/ 26 May 2017

Editorial: It’s urbanisation, not land invasion

Anger spills over: Were the Eldorado Park protests conveniently timed to coincide with this week’s United Nations review?
Anger spills over: Were the Eldorado Park protests conveniently timed to coincide with this week’s United Nations review?

Cops fire stun grenades and teargas at people protesting over housing shortages in Eldorado Park; running battles and highway barricades follow. Red Ants and the Ekurhuleni police descend on Ivory Park to evict shack owners; violence follows (as we report this week). Khayelitsha is the scene of one of the largest land invasions in memory; the City of Cape Town deploys its Anti-Land Invasion Unit, which it does violently and possibly deceitfully.

We have seen the likes of this so often that we no longer bother to make the comparison with the forced evictions and resettlements of apartheid. We should, though, because part of what is going on, and what the post-apartheid ANC governments have failed to deal with, is something the apartheid overlords also failed to deal with – urbanisation.

No socioeconomic growth has taken place in the modern world without long-term movement from rural areas to urban areas, which in turn grew and grew until they dominated large regions, including the rural “heartland”. That has been happening in South Africa since the beginnings of an industrial economy were imposed by colonial rulers.

Apartheid’s spatial regime, culminating in the fake-nations Bantustan policy, was a desperate attempt to reap the benefits of modern industrialisation (for whites) while resisting the growth of a (black) urban proletariat, who, it could foresee, would ultimately render the whole apartheid scheme of exploitation unviable. Which is pretty much what happened in the long run.

The post-apartheid ANC government still faces the problem of urbanisation, of more and more people hungry for land or housing in the cities where they can find work – and where they are willing to live in self-made shacks and endure infinite privations to do so.

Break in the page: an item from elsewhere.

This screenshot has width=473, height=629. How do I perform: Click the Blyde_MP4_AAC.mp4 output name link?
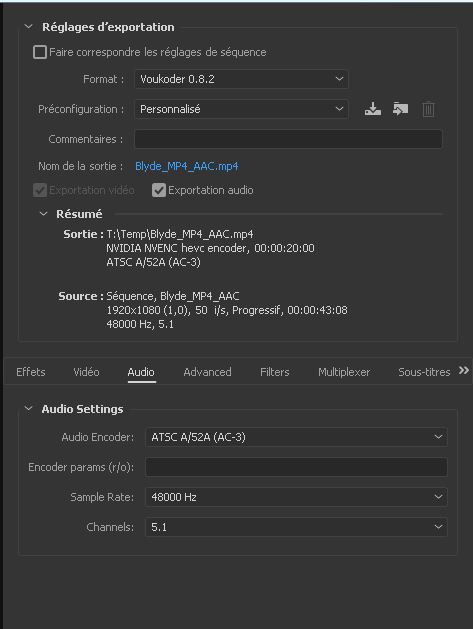coord(187,166)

Often the hope of employment has proved to be illusory but there they are in the urban sprawl, without any better prospects in the rural areas, and they have to hang on somehow. They are simply trying to survive, and this movement from rural to urban areas is inevitable and unstoppable.

The first housing ministry, under Joe Slovo, during the Nelson Mandela administration, acknowledged this reality and set out to do something about it, but it wasn’t nearly enough. Nor were the subsequent efforts of Lindiwe Sisulu and, least of all, Tokyo Sexwale, when they were the government ministers in charge of “human settlements”. Now the whole business of land and housing seems immobilised by state inefficiency and/or corruption – for example, see our article about a housing scam in Ekurhuleni.

South Africa’s housing crisis is part of, but not coextensive with, the land crisis – which has, in any case, been over-romanticised by some Africanists to represent the restoration of the African soul. Such a mystical demand will not be satisfied by the government provision of decent housing for the urban masses, but it will go a long way towards honouring the promises of “a better life for all” that inaugurated the new South Africa in 1994. And perhaps we wouldn’t have to witness, yet again, the dreadful spectacle of state violence against poor people in destroying their homes.